I explained things to the fighter pilot and read him our clearance number, and he came back, angrily, and said, "I don't care about your clearance numbers. Make an immediate 90-degree right turn and fly direct to Luxor." We did as instructed, and the two fighters escorted us south for a few miles before finally breaking off and heading back to their base. As they screamed away from us, I felt obliged to advise him that there were four more airplanes several miles behind us. He answered with an expletive deleted.

Flying Africa

Flying in loose formation was technically against the rules as we all filed IFR, but no one in Africa seemed to care as there was hardly any ATC to deal with. We almost never saw another airplane in flight, and almost no one came up on the radio if we called to make position reports or ask about weather ahead.

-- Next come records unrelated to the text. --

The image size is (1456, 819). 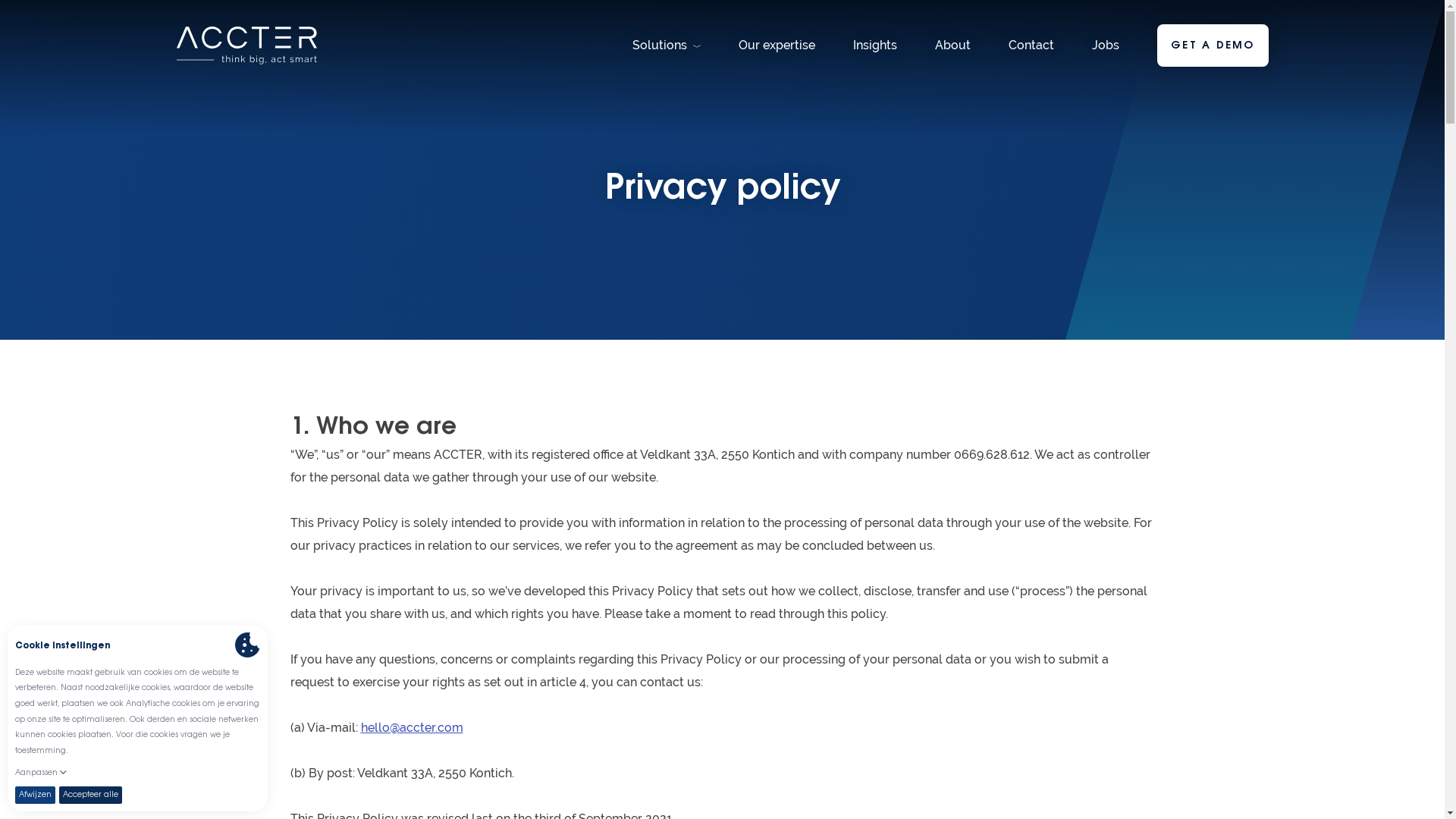 What do you see at coordinates (359, 726) in the screenshot?
I see `'hello@accter.com'` at bounding box center [359, 726]. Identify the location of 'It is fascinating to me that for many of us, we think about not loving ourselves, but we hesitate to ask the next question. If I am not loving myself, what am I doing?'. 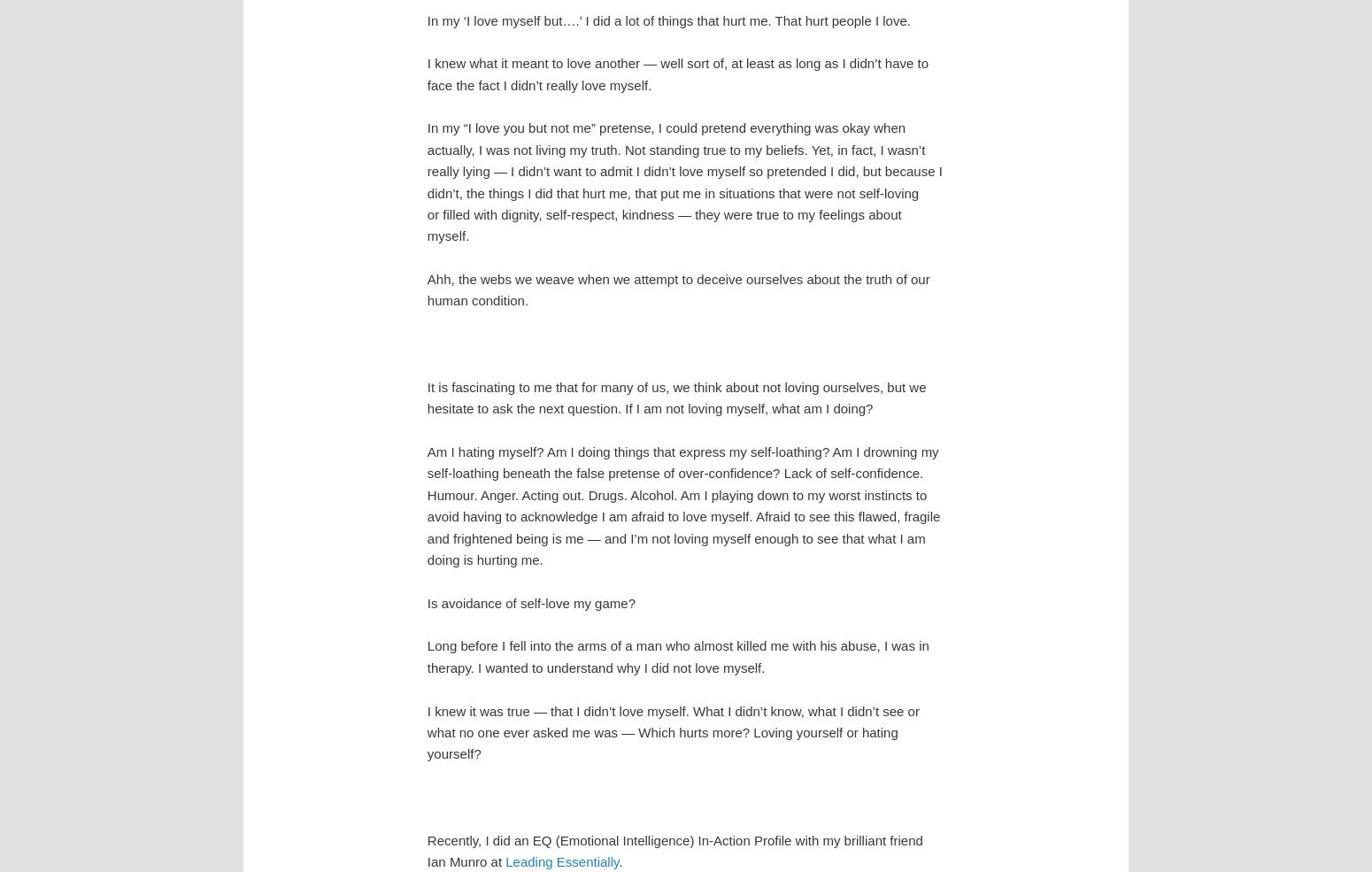
(675, 396).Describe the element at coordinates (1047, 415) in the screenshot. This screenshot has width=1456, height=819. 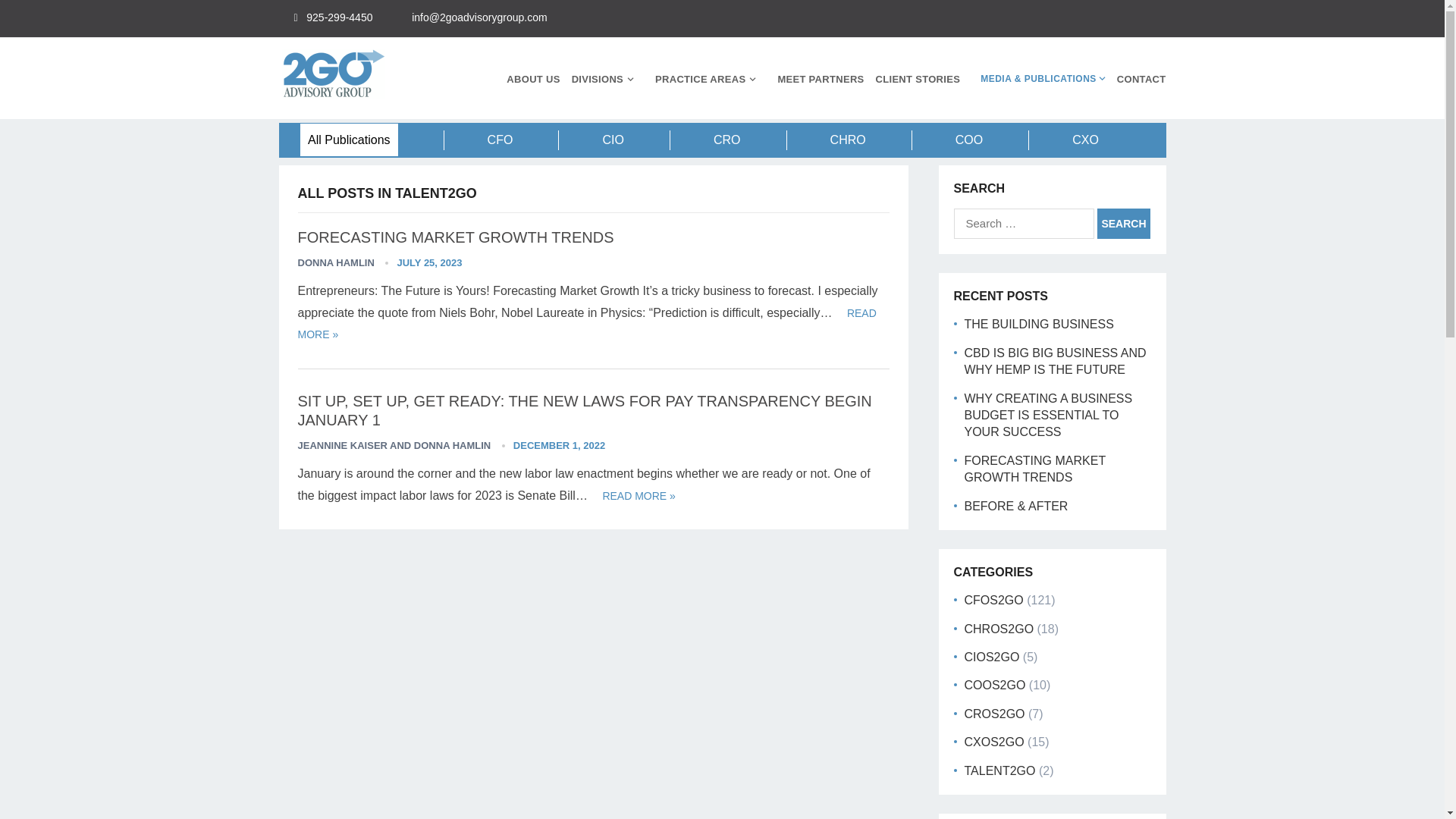
I see `'WHY CREATING A BUSINESS BUDGET IS ESSENTIAL TO YOUR SUCCESS'` at that location. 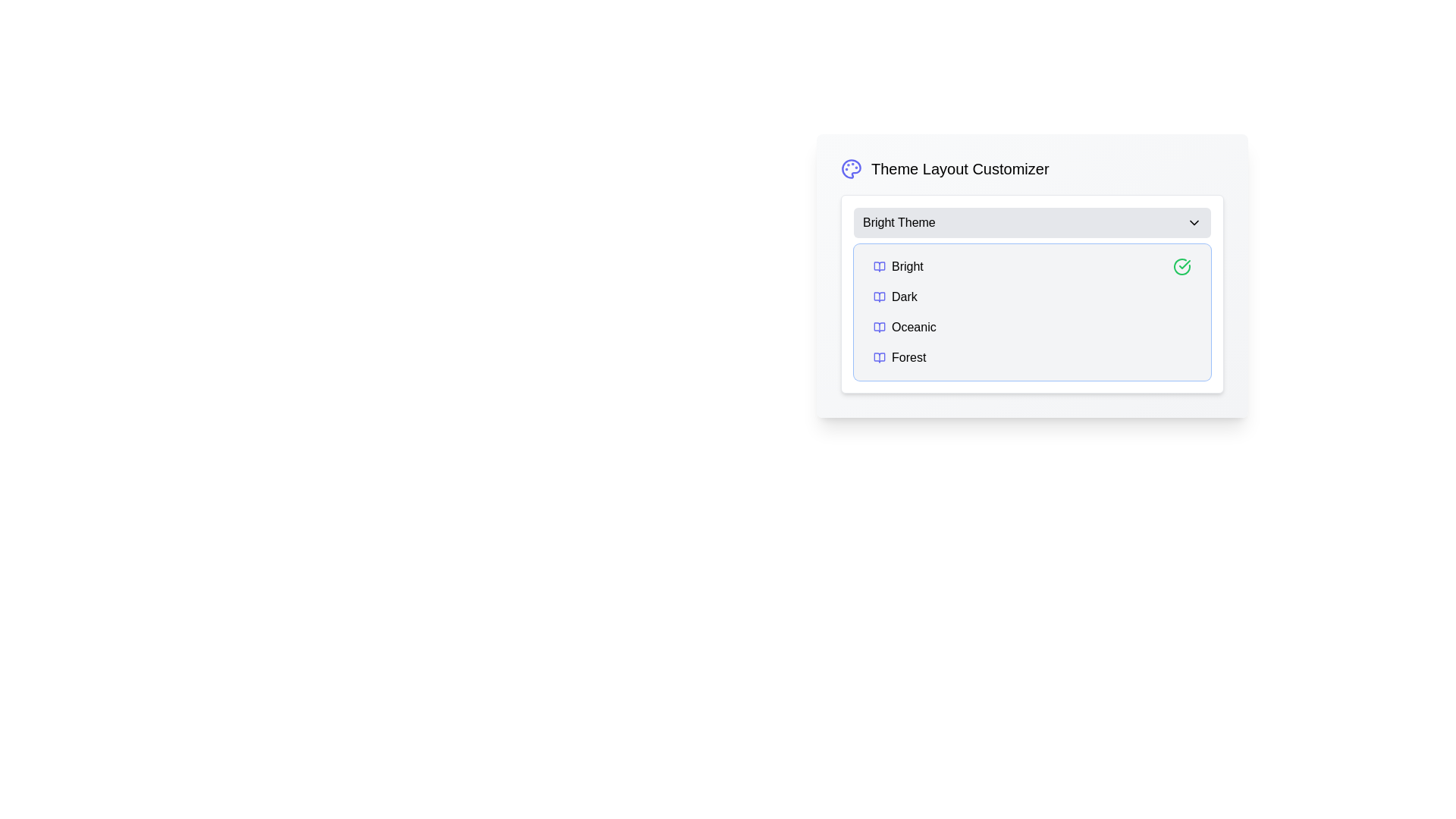 I want to click on the downward-pointing chevron icon that opens the dropdown menu in the theme selector UI, so click(x=1193, y=222).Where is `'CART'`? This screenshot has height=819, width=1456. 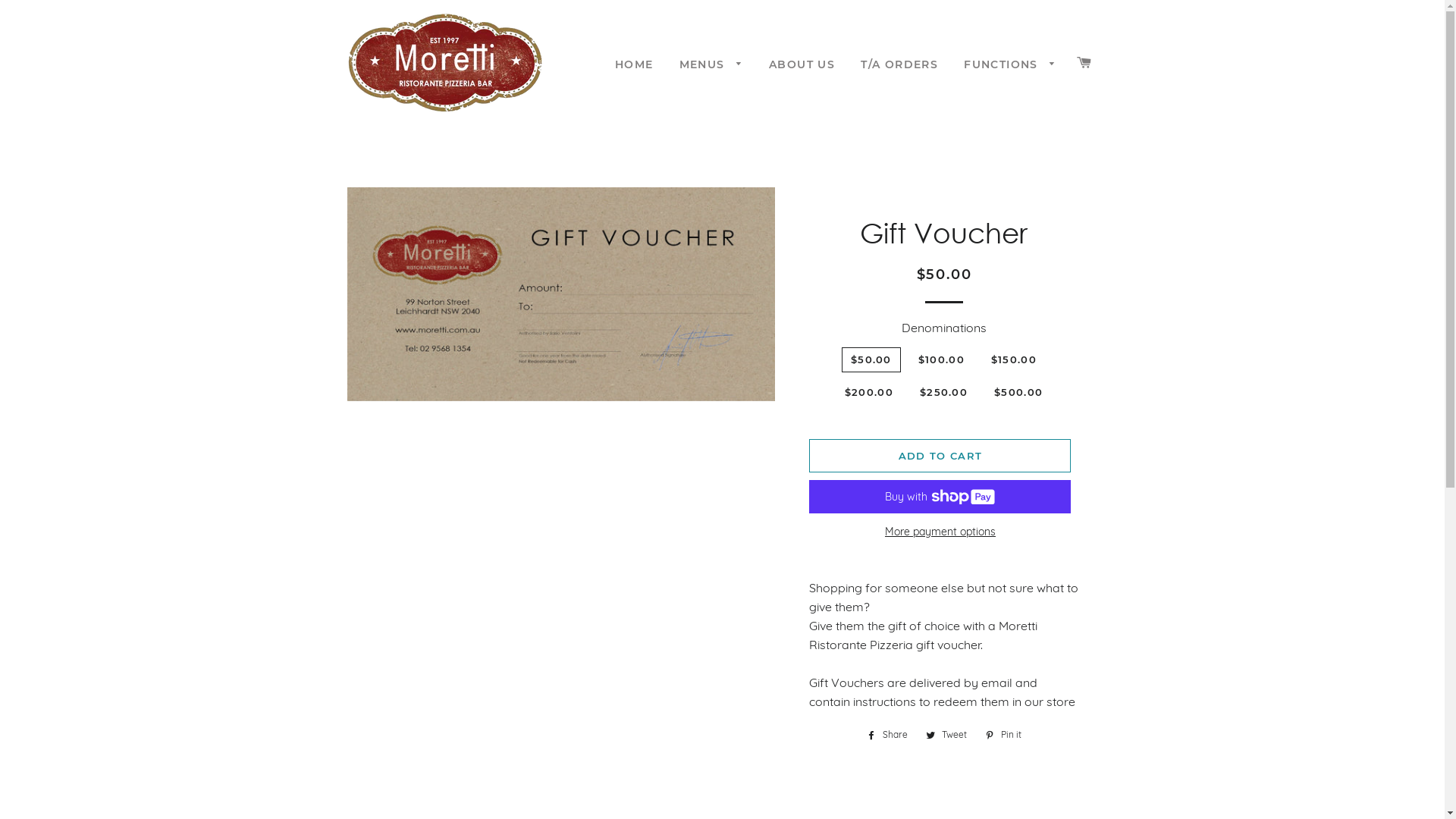 'CART' is located at coordinates (1083, 62).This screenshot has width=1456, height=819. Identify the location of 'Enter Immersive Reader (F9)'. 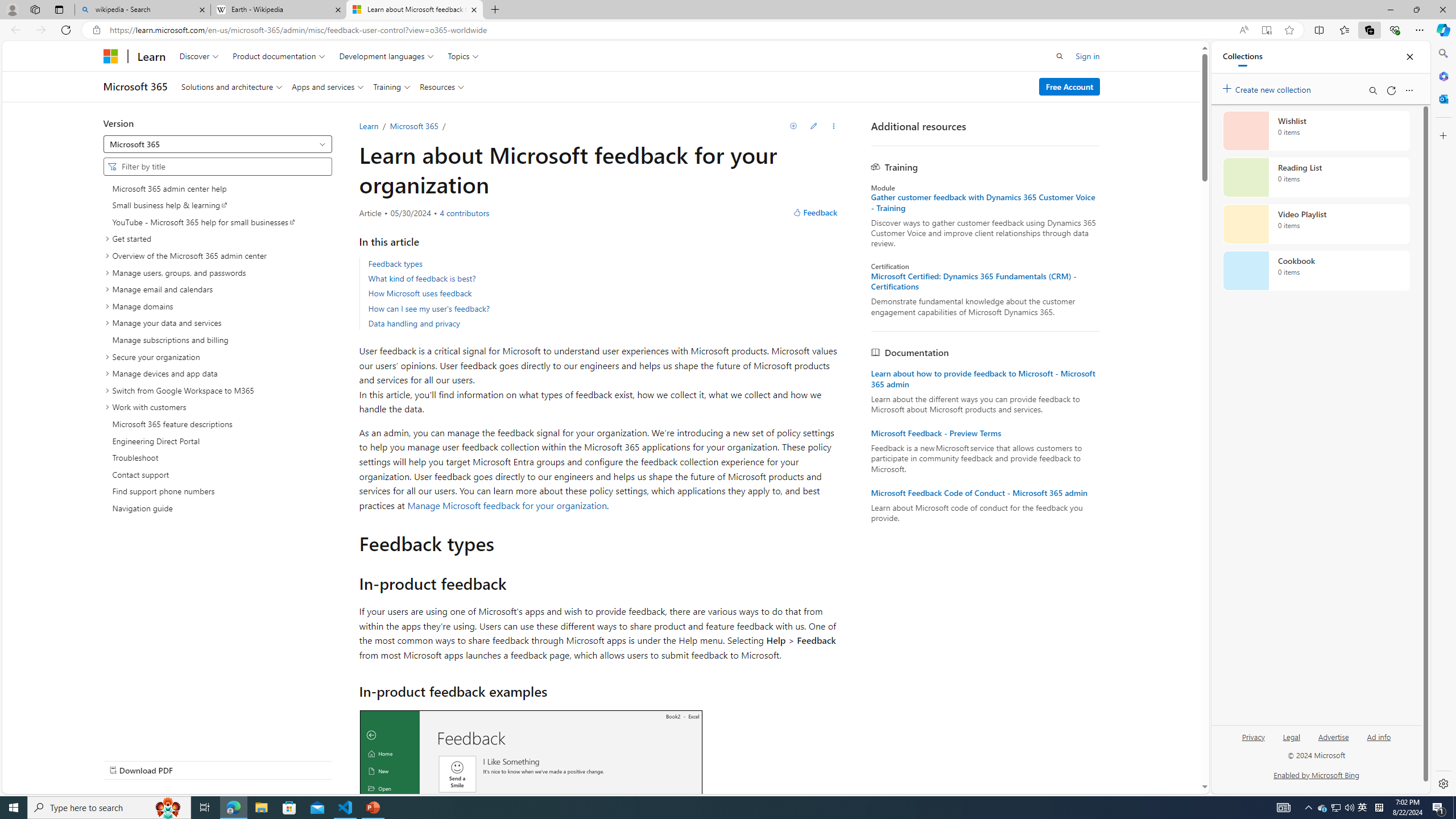
(1266, 30).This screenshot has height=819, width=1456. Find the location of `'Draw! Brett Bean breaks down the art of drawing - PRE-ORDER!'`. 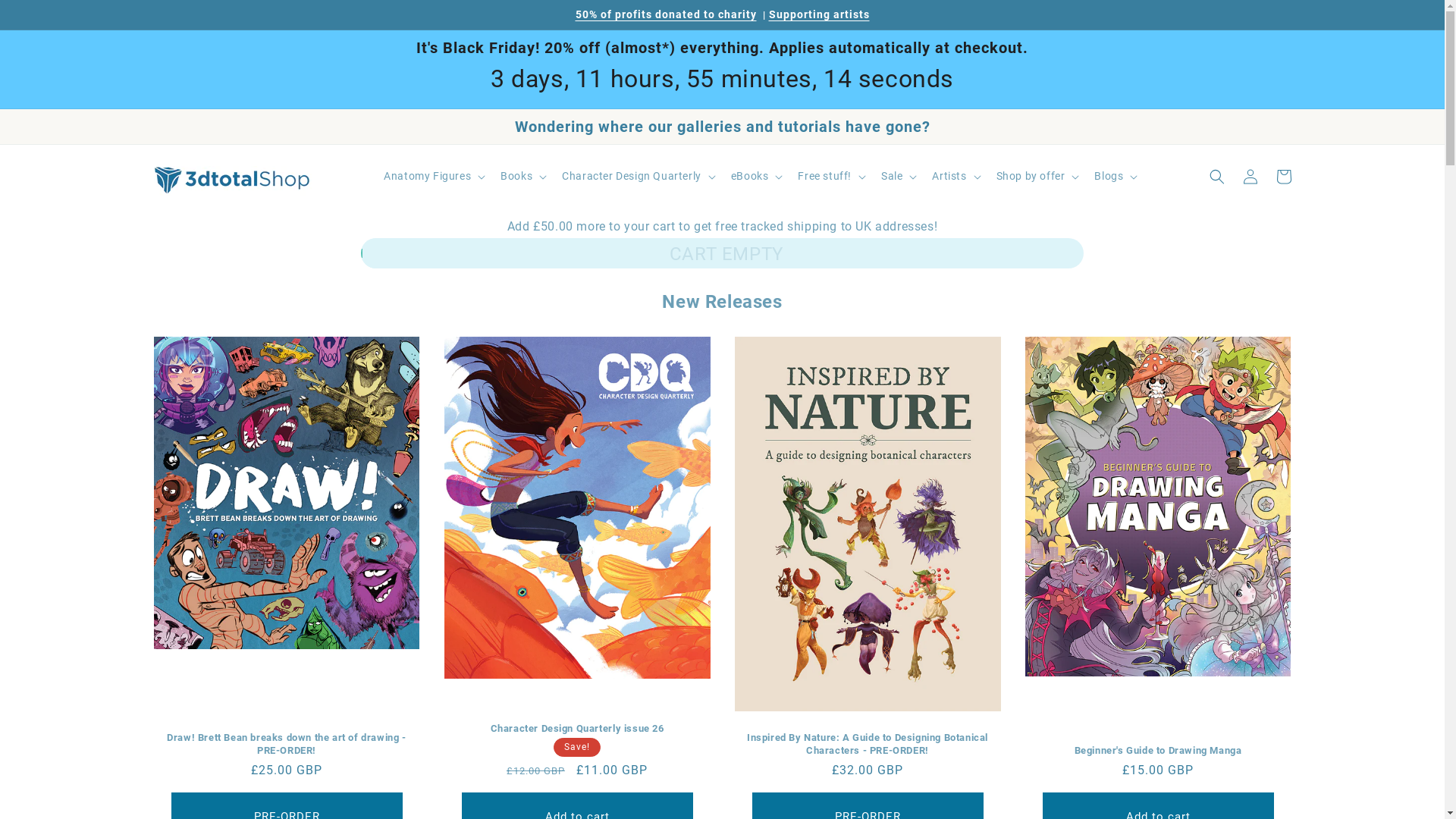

(In Djibouti, East Africa, I once asked the briefer in the weather office about weather in Nairobi, and he handed me a two-day-old satellite photo of the entire continent. Not much detail to that.)

One of our pilots had firsthand experience in Angola following an engine problem a year earlier in a Cessna 206. He made a landing on the beach in Angola near Luanda and was promptly accused of being an American spy. He was imprisoned in Luanda and finally released eight months later when the U.S. traded a Russian spy for him. He'd lost 50 pounds in the Angolan prison.

We flew south about 700 miles, passing Yuri Gagarin Airport, just to remind us of who pulled the strings in Angola, and watched Africa turn back to pure desert once more.

Finally, we saw the Cunene River that emptied into the Atlantic. When we passed the river, we knew we were back in friendly airspace and could turn left over Namibia.

"We almost never saw another airplane in flight, and almost no one came up on the radio if we called to make position reports or ask about weather ahead."

Once again, we were back over the desert, in this case, the Kalahari. The infamous African jungle was far behind us, and, for me, my destination of Johannesburg was only 700 nm across the bottom third of South Africa.

We landed at Windhoek, Namibia, where most other pilots weren't familiar with the new Cessna twin or its competition, for that matter. Its airstair door and big cabin were more reminiscent of a corporate turboprop than the Piper Seneca it was actually designed to compete with.

The following day, the Mooney pilot and I filed flight plans for Gaborone, Botswana, slightly west of the border with South Africa.

Remember, this was 1984, and we couldn't file directly to any destination in South Africa. South Africa still had apartheid policies in effect, and none of its neighbors would have approved a flight directly to South Africa. As a result, we filed for Gaborone (which had substantial business and trade agreements with South Africa), and ATC looked the other way. When entering Botswana airspace, we immediately changed our destination to Johannesburg.

On the ground at Rand Airport in Jo'burg, I discovered there was a major celebration planned for the arrival of the first Cessna Crusader to be delivered overseas, in this case, halfway around the world.